Pick up the tutorial on loading and tokenizing text after its final line and keep writing it.

### PAGE EXTRACT

____________

# Loading and Tokenising Text

In this notebook:

1. Loading a text file from your notebook or from a website
2. Tokenising strings - splitting it into tokens (words etc.)

### Recap of syntax:

In [None]:
# create a list and get the first item and its length
my_letters = ["A","B","C","D","E"] 
print(len(my_letters))
print(my_letters[0])

In [None]:
# slice of items: from beginning until second from the end
print(my_letters[:-2]) 

In [None]:
# 'comprehend' a list as its lowercase values 
my_letters_lowercased = [letter.lower() for letter in my_letters]
print(my_letters_lowercased) 

In [None]:
# also: run this cell now. It's the usual imports of text mining libraries

import nltk
import numpy
import string
import matplotlib.pyplot as plt

# 1. Loading a text file from your notebook or from a website

#### Questions & Objectives:

- How can I load a text file from my harddrtive or a website?

____________

### DATASET RECORDS
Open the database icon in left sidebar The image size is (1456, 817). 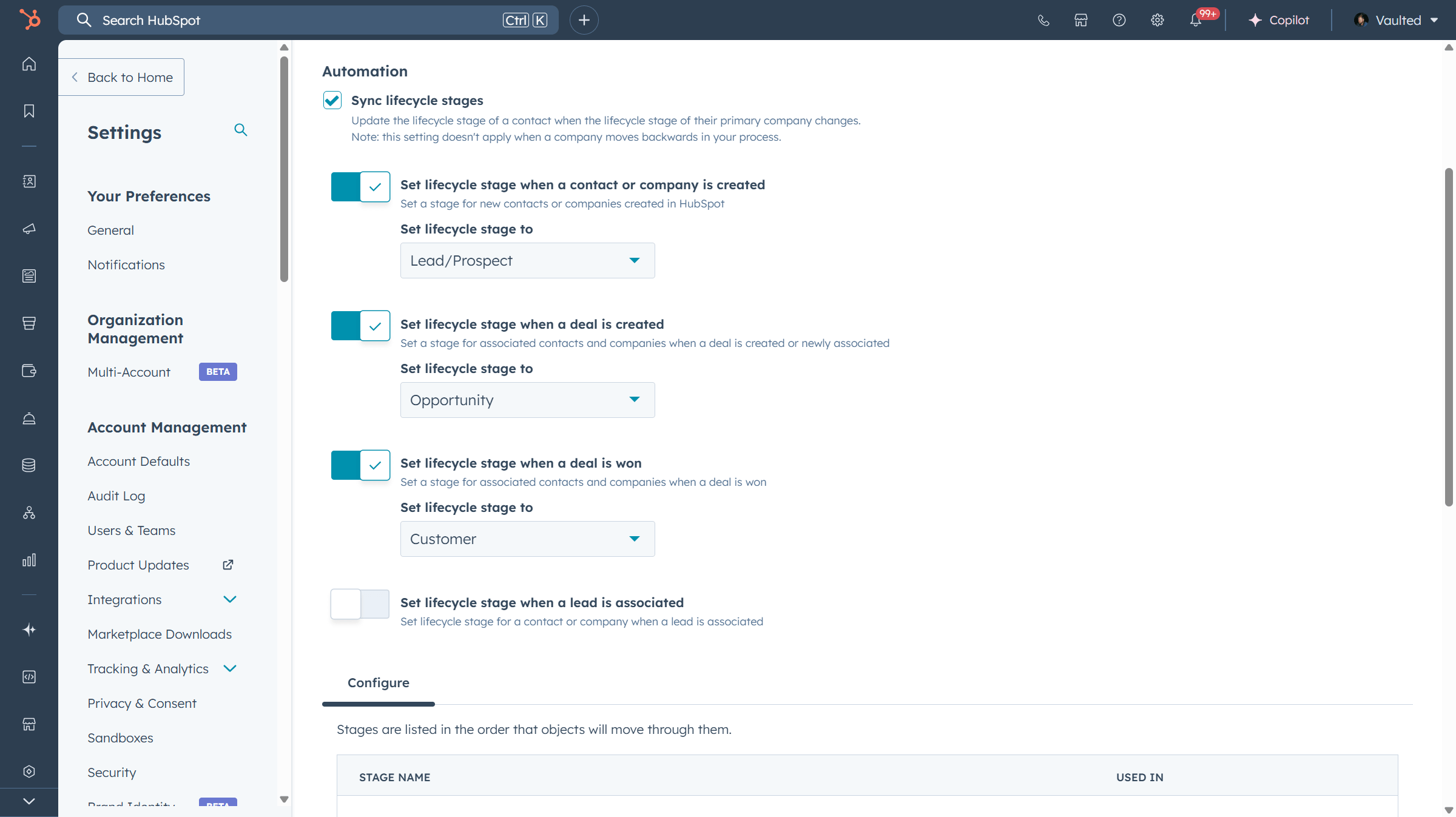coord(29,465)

____________

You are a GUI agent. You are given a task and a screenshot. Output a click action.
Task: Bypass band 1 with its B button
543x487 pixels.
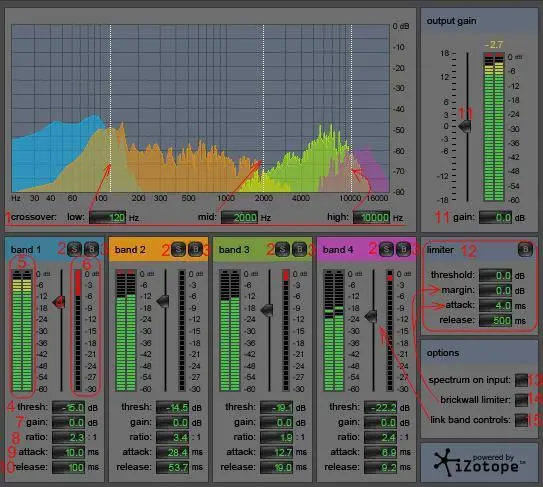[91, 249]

____________

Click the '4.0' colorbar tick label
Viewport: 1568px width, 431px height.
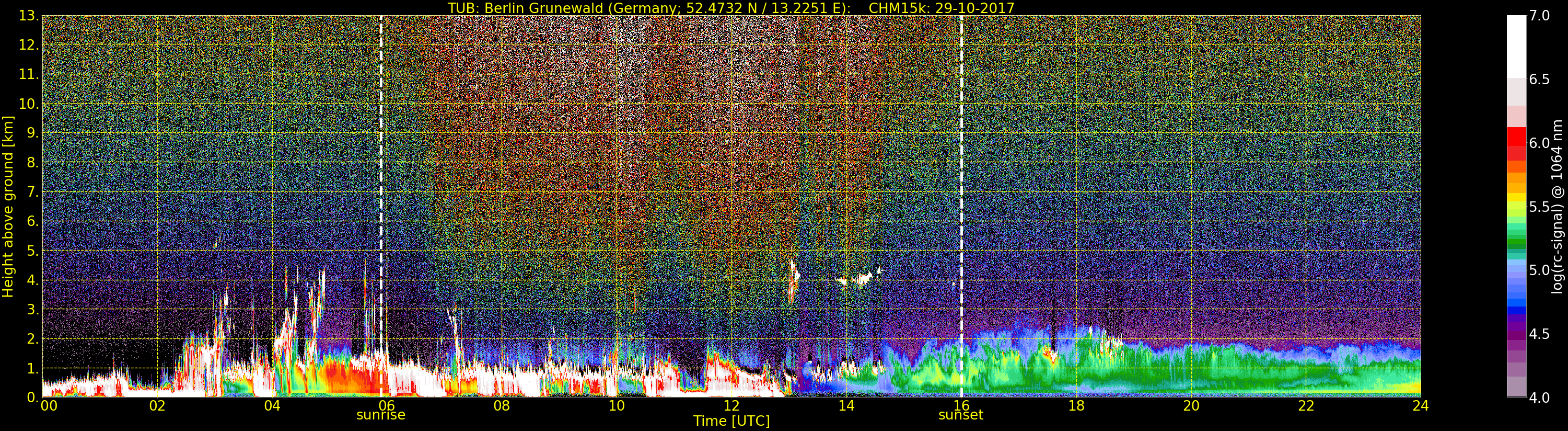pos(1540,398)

____________

### REPLY TO THE EXERCISE
#### Key Points

- To open and read a file on your computer, we use `open()`, `read()` and `close()`
- To open and read a file from the internet, we use `urllib.request.urlopen()` and `.read().decode('utf-8')`
- once the file is opened, you can store it's contents in a variable

Broadly speaking there are two contexts in which we load a text file for analysis:

- Local file:  you have your file on your 'virtual computer/haddrive' because you created or downloaded it earlier
- Remove file: you access the file directly from some website, 'on the fly', processing it with your code, but never really saving it as your own. (eg. for copyright or convenience reasons)

### Loading a local file:

First let's load some file from your 'hard drive' - because we are working inside of noteable, it acts as your harddrive. There's a file you downloaded called `file_inaugural_speech_obama.txt` and it is in the same folder as this notebook, so we're refering to it as `./file_inaugural_speech_obama.txt` (the `./` means 'same folder as this notebook')

In [None]:
file_name = "./data/barack_obama_speeches/inaugural_speech.txt"
my_file = open(file_name) # open the file. 
speech = my_file.read() # read content of it and put them in a variable
my_file.close() # close the file

# after that you have access to that file as text in the speech variable you created
print("number of characters:", len(speech)) 
print(speech[:50]) # first 30 words
print(speech[-50:]) # last 30 words

### Loading a remote (online) file:
To read the same file from an online source (like from the white house website) we need to import a url-handling library urllib, but the process is very simmilar

In [None]:
import urllib # you have to only do this once
link = "https://raw.githubusercontent.com/drpawelo/efi_text_mining_bootcamp/master/data/inaugural_speech_obama.txt"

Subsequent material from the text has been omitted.